What you should do
Look through the entries for the string "value" and copy every line where it shows up.
-- Opening Marker --
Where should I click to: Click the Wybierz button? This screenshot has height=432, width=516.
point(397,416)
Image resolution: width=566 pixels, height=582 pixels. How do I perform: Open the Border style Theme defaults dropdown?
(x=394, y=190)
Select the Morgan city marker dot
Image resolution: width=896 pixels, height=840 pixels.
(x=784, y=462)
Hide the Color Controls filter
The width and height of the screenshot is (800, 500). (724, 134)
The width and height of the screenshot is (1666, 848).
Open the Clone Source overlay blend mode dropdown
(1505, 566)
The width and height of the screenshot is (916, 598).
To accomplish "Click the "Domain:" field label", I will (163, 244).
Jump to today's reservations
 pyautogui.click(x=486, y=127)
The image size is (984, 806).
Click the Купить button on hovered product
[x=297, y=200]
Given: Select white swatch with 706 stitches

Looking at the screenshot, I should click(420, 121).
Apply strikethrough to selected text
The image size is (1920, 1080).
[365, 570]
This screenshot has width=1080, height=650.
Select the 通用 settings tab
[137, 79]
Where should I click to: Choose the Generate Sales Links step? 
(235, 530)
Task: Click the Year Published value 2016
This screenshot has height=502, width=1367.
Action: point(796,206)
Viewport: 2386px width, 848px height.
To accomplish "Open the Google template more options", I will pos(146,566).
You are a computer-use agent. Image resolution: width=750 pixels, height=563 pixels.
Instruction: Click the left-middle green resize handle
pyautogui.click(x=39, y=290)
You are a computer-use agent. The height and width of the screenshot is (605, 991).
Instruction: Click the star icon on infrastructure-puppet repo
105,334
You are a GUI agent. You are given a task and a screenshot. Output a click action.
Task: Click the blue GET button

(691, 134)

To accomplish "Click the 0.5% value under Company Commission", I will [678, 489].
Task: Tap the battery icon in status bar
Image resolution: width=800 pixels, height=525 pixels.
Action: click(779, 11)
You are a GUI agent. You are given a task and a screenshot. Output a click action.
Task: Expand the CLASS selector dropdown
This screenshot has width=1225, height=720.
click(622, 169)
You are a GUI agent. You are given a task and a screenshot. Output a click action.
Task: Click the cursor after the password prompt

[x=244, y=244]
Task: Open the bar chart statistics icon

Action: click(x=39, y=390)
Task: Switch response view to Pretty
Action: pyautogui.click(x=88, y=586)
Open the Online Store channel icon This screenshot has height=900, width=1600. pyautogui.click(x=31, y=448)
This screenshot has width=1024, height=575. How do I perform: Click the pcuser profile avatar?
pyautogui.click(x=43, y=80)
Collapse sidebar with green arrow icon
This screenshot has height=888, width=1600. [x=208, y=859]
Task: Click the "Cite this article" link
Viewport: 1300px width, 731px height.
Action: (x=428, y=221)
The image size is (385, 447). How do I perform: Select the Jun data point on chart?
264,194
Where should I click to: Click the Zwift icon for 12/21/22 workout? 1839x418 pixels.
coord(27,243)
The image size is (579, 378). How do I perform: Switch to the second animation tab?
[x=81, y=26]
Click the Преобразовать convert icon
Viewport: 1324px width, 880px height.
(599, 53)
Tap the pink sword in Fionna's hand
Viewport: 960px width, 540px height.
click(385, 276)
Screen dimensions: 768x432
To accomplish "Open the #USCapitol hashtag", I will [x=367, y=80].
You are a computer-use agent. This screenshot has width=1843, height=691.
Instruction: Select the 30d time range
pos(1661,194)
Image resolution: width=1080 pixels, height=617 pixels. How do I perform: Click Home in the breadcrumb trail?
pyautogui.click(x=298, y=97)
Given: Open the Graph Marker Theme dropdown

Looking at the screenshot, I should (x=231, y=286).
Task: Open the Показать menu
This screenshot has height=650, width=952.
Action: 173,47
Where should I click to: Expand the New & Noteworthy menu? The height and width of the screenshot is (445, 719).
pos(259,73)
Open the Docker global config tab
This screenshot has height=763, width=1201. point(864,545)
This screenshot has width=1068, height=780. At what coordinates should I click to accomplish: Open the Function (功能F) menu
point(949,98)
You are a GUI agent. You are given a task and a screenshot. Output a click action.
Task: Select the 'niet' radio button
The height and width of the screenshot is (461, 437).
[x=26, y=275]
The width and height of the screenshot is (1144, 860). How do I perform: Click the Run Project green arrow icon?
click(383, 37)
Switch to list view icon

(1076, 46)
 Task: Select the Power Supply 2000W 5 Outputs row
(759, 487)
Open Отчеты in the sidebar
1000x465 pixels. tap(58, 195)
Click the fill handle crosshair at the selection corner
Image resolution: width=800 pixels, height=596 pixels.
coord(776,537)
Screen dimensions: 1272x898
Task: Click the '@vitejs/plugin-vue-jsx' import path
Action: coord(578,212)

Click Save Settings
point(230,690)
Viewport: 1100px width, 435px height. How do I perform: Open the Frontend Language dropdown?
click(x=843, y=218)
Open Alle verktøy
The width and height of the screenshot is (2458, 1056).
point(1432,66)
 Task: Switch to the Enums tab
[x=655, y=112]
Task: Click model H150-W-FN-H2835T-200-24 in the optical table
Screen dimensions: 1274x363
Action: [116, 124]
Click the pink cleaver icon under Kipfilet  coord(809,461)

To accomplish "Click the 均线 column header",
-- Closing Marker --
Solution for this exercise
Task: Click the Year Published value 2016
To accomplish "Click the 0.5% value under Company Commission", I will [678, 489].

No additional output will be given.